I don't have any particular argument with Nietzsche's assessment of the historical facts. But he's basically just arguing for the kind of amoral Franco-German existentialism that has made both of those peoples and their cultures so unpleasant. The philosophers of the European continent have for two centuries now fought a rearguard action against both Judeo-Christianity and the Age of Reason. But Western Civilization is ultimately a product of these two great ideological revolutions and by any measure, you'd have to say that their adherents have the better of this argument.
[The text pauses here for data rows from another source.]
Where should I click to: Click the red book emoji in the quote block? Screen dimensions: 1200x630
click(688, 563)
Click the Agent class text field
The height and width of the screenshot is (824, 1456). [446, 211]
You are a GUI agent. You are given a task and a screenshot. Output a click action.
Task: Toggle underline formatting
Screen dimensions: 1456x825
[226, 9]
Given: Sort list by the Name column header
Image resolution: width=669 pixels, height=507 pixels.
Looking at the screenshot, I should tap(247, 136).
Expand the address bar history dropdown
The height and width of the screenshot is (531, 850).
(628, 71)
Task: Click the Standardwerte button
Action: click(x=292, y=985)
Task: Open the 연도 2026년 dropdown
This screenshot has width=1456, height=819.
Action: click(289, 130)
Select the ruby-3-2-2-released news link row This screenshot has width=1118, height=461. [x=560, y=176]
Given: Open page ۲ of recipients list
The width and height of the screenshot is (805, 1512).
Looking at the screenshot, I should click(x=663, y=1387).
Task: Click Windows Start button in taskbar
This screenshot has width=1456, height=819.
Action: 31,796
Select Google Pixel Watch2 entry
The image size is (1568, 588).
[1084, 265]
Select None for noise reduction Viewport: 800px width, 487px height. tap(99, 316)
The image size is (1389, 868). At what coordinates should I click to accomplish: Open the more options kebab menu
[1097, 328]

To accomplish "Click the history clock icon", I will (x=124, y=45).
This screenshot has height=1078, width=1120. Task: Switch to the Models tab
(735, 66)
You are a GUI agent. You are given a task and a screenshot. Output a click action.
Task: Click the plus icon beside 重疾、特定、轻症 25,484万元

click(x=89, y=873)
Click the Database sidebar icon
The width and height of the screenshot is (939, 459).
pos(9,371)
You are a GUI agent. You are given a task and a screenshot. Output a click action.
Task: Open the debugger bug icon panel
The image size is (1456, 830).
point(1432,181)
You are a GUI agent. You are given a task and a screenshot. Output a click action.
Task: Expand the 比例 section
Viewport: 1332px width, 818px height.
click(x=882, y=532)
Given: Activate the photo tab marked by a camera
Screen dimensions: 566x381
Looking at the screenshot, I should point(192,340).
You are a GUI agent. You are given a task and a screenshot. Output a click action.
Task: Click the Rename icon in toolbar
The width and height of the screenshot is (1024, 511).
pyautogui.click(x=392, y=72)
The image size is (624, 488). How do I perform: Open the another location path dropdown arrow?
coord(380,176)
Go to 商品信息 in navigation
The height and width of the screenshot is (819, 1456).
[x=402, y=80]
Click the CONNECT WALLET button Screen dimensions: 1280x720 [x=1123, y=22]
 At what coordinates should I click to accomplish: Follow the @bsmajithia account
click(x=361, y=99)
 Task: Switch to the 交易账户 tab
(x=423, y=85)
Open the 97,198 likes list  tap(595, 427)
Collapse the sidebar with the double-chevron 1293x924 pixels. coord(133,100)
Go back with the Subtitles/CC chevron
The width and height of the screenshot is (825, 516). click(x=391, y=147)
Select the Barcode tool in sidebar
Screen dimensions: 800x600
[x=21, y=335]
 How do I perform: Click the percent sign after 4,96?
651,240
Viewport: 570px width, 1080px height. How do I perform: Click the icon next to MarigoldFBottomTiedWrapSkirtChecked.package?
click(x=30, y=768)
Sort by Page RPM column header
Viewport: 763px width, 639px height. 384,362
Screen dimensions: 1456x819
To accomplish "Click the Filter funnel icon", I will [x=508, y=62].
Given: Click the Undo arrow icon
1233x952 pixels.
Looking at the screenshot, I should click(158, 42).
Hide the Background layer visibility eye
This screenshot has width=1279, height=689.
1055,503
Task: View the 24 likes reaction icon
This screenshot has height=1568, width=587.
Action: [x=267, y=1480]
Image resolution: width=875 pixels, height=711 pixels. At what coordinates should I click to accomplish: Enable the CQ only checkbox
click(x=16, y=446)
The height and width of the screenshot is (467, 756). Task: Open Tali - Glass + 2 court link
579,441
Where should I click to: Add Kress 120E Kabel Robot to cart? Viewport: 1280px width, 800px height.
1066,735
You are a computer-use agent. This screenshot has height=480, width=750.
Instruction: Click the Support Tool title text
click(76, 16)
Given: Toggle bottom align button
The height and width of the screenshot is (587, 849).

One brief discussion in here suffices to show how Nietzsche's sort of weird prejudices warped his capacity to think clearly--his comparison of Prometheus and the Fall of Man. He completely misreads the two stories to say:
The best and highest that man can acquire they must
obtain by a crime, and then they must endure
its consequences, namely the whole flood of sufferings
and sorrows with which the offended
divinities must requite the nobly aspiring race
of man. It is a bitter thought, which by the dignity it
confers on crime, contrasts strangely with the Semitic
myth of the fall of man, in which curiosity,
deception, weakness in the face of temptation, wantoness,--in
short, a whole series of preeminently
feminine passions,--were regarded as the origin
of evil. What distinguishes the Aryan conception is
the sublime view of active sin as the essential
Promethean virtue, and the discovery of the ethical
basis of pessimistic tragedy in the justification
of human evil--of human guilt as well as of the
suffering incurred thereby.
This is, of course, pure rot. In fact, the Promethean myth (see Orrin's review) is based on a semi-divine being stealing fire and giving it to man. Genesis features man as the active hero, taking from the Tree of Knowledge himself and suffering the consequences himself, instead of just leaving Prometheus to have his entrails ripped out daily. Failing to understand the stories, Nietzsche draws the wrong conclusions:
He who understands this innermost core of the Prometheus
myth--namely, the necessity of crime
imposed on the titanically striving individual--will
at once feel the un-Apollonian element in this
pessimistic representation. For Apollo seeks
to calm individual beings precisely by drawing
boundary lines between them, and by again and again,
with his requirements of self-knowledge and
self-control, recalling these bounds to us as the
holiest laws of the universe.
Nietzsche's vision of Man, necessarily fueled by individual striving and crime, represents a return to Hobbes's state of nature. It has a Darwinian survival-of-the-fittest appeal, but there is no reason to believe that it would lead to progress for Man as a species. Look at the nations where law and morality have ceased to function--Somalia, Columbia, Rwanda, etc.--and show me anything good that has come of it. It turns out that Man's greatest strides have come in precisely those cultures which have embraced the Apollonian. Apparently, self-knowledge and self-control aren't such a bad deal at the end of the day.
I'm not going to try to deny Nietzsche's brilliance nor his importance,
but I do deny the value of his philosophy to humankind. You've got
to be familiar with his work, but God help anyone who buys what he's selling.